Boston needs more very early stage investors, and this fund looks like it will help fill a very critical fund raising gap. From their stated positioning on their web site, it looks like they will actually address the biggest hole facing the Boston technology investment scene:

Two guys and a dog. Unless one of the three is Bill Gates, it’s hard to get funded here in the North East.  Believe me – I know from both sides of the table now. New England VCs (and many of the local angel groups) love supporting previously successful CEOs and founders, but are slower to pull the trigger on unproven talent. If the Founders Collective is really willing to step up and fund new startup talent this could be a real boon to the local tech scene.
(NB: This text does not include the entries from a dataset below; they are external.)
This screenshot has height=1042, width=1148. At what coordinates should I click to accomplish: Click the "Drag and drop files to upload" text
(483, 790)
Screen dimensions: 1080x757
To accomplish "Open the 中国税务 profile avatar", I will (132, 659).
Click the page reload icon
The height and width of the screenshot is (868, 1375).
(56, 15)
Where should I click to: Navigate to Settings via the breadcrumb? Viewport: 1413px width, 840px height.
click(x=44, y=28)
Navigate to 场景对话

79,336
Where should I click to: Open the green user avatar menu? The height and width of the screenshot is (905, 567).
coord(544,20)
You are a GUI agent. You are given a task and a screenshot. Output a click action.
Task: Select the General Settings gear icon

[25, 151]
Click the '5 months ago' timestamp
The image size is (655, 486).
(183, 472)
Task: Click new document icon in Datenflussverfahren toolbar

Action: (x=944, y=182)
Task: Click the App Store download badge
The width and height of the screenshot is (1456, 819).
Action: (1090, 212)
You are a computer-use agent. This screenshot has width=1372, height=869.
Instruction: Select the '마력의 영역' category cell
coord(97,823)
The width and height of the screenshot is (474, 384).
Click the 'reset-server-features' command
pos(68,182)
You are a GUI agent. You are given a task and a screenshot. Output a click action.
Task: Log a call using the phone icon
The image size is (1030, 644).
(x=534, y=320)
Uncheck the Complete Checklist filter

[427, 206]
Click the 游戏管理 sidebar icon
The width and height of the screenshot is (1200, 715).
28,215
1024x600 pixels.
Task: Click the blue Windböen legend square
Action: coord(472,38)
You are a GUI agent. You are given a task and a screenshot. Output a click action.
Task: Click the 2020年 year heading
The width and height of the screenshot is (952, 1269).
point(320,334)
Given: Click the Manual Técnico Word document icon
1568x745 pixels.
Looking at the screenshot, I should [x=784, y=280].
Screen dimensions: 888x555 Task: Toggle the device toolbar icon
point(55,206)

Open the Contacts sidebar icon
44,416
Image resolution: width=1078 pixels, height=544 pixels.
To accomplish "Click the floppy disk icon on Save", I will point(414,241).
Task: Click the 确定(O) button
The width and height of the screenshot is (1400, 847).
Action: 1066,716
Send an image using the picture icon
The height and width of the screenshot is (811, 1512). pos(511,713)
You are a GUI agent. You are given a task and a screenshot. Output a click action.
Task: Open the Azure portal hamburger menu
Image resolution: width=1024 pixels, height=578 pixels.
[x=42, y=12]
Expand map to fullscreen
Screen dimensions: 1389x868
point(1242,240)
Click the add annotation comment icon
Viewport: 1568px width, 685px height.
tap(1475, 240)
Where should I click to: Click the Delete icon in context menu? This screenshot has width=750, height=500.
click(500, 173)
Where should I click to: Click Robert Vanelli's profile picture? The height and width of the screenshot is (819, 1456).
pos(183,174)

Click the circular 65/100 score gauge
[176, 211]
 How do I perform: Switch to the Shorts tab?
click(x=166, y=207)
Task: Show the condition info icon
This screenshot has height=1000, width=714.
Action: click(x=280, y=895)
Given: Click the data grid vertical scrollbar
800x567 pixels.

Is this the new early stage VC model? Most of these partners have real, full time jobs as founders/leaders of their own companies. Doing the math, there is no way a $40 million fund could support this many traditional VC partners salaries w/o the expectation that the next fund(s) would be much larger. Since the Founders Collective states that they want to keep the fund size small, the expectation must be that most of them keep their day job. Since I am now all too aware of what it’s like to work at a very early stage startup, I should probably say “day and night job.” How are they going to be able to do this? It’s going to be a ton of work, but I hope that they are successful.

How many new investments can they reasonably make in a short period of time? I wonder how much involvement the full-time CEO partners will be able to make. Will it be a consensus driven fund, where each partner needs to agree to a new investment, or can a single partner push the funding button? I’ve got so many questions on how this will actually work. It’s quite exciting.

They also state that most of their investors are successful entrepreneurs who are hoping to be involved in mentoring the fund’s startups. This would be awesome. Every entrepreneurial community needs this sort of knowledge and experience sharing.

I wish the team at the Founders Collective good luck and hope that they are able to get some great companies going!